Answered

At summer camp, 50 students are divided into two groups for swimming or hiking. Each camper flips a coin, where heads represents swimming and tails represents hiking.

\begin{tabular}{|l|l|}
\hline
Outcome & Frequency \\
\hline
Swimming & 23 \\
\hline
Hiking & 27 \\
\hline
\end{tabular}

Compare the probabilities and determine which statement is true.

A. The theoretical probability of swimming, [tex]$P(\text{swimming})$[/tex], is [tex]$\frac{1}{2}$[/tex], but the experimental probability is [tex]$\frac{23}{50}$[/tex].

B. The theoretical probability of swimming, [tex]$P(\text{swimming})$[/tex], is [tex]$\frac{23}{50}$[/tex], but the experimental probability is [tex]$\frac{1}{2}$[/tex].

C. The theoretical probability of swimming, [tex]$P(\text{swimming})$[/tex], is [tex]$\frac{1}{2}$[/tex], but the experimental probability is [tex]$\frac{23}{27}$[/tex].

D. The theoretical probability of swimming, [tex]$P(\text{swimming})$[/tex], is [tex]$\frac{23}{27}$[/tex], but the experimental probability is [tex]$\frac{1}{2}$[/tex].



Answer :

GinnyAnswer
To determine which statement is true, let's carefully examine both theoretical and experimental probabilities of students participating in swimming.

### Theorical Probability
1. Theoretical Probability of Swimming:
- Each student flips a coin. Since flipping a fair coin results in heads (swimming) or tails (hiking) with an equal chance of 1/2 each, the theoretical probability for swimming is indeed:
[tex]\[ P(\text{swimming}) = \frac{1}{2} = 0.5 \][/tex]

### Experimental Probability
2. Experimental Probability of Swimming:
- We are given that 23 students chose swimming out of 50 students.
- The experimental probability is calculated as:
[tex]\[ P(\text{swimming})_{exp} = \frac{23}{50} = 0.46 \][/tex]

### Statement Comparison

Now, let's verify the statements:
1. Statement 1:
- "The theoretical probability of swimming, [tex]\( P(\text{swimming}) \)[/tex], is [tex]\( \frac{1}{2} \)[/tex], but the experimental probability is [tex]\( \frac{23}{27} \)[/tex]."
- This statement is not correct as the experimental probability is [tex]\( \frac{23}{50} \)[/tex], not [tex]\( \frac{23}{27} \)[/tex].

2. Statement 2:
- "The theoretical probability of swimming, [tex]\( P(\text{swimming}) \)[/tex], is [tex]\( \frac{23}{27} \)[/tex], but the experimental probability is [tex]\( \frac{1}{2} \)[/tex]."
- This statement is also incorrect because the theoretical probability should be [tex]\( \frac{1}{2} \)[/tex]. Additionally, the experimental probability is [tex]\( \frac{23}{50} \)[/tex], not [tex]\( \frac{1}{2} \)[/tex].

3. Statement 3:
- "The theoretical probability of swimming, [tex]\( P(\text{swimming}) \)[/tex], is [tex]\( \frac{23}{50} \)[/tex], but the experimental probability is [tex]\( \frac{1}{2} \)[/tex]."
- This statement contains an accurate theoretical probability of [tex]\( \frac{1}{2} \)[/tex]. However, it incorrectly states the experimental probability. Actually, the theoretical probability is [tex]\( \frac{1}{2} \)[/tex] and the experimental probability is [tex]\( \frac{23}{50} \)[/tex] or 0.46.

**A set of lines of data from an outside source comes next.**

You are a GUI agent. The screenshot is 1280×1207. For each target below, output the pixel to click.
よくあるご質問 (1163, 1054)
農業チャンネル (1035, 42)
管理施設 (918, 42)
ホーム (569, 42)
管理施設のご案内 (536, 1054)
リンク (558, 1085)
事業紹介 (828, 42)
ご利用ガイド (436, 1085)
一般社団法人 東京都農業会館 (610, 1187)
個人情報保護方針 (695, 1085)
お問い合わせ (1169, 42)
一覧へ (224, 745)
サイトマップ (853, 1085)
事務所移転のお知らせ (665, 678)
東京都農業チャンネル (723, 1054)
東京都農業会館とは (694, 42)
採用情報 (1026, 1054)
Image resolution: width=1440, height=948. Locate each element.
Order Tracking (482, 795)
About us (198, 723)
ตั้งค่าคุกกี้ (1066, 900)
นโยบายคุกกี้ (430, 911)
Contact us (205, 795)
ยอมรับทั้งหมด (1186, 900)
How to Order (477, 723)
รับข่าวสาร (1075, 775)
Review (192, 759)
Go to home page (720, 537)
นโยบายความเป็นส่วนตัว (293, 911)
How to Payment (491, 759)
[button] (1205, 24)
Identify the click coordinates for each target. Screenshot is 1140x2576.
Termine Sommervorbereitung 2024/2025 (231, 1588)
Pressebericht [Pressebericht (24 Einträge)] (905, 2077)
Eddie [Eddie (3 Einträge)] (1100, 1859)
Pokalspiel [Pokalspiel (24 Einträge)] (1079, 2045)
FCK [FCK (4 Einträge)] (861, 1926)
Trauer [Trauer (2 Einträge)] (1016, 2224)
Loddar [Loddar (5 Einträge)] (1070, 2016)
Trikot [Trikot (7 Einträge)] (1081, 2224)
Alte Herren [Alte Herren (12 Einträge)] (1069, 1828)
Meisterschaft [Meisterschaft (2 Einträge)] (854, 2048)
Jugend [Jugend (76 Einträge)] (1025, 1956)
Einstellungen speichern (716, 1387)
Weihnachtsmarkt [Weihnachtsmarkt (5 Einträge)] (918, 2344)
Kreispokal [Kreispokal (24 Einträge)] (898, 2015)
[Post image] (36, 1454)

Upon reviewing all options, none of the statements seem entirely accurate. Thus, it would be better to conclude which hypothesis matches the original given data and calculations.

#### Correct Review (From Given Data and Calculations):
The theoretical probability of swimming is [tex]\( \frac{1}{2} \)[/tex], and the experimental probability is [tex]\( \frac{23}{50} \)[/tex], which means that none of the original statements hold true. However, the closest accurate relation that matches given theoretical and experimental data is:

Theoretical probability of swimming, [tex]\( P(\text{swimming}) \)[/tex], is [tex]\( \frac{1}{2} \)[/tex], but the experimental probability is [tex]\( \frac{23}{50} \)[/tex].

Thus, the appropriate interpretation of both probabilities while based on given selected options confirms:

Theoretical probability [tex]\( P(\text{swimming}) = 0.5 \)[/tex], and Experimental probability [tex]\( P(\text{swimming})_{exp} = 0.46 \)[/tex].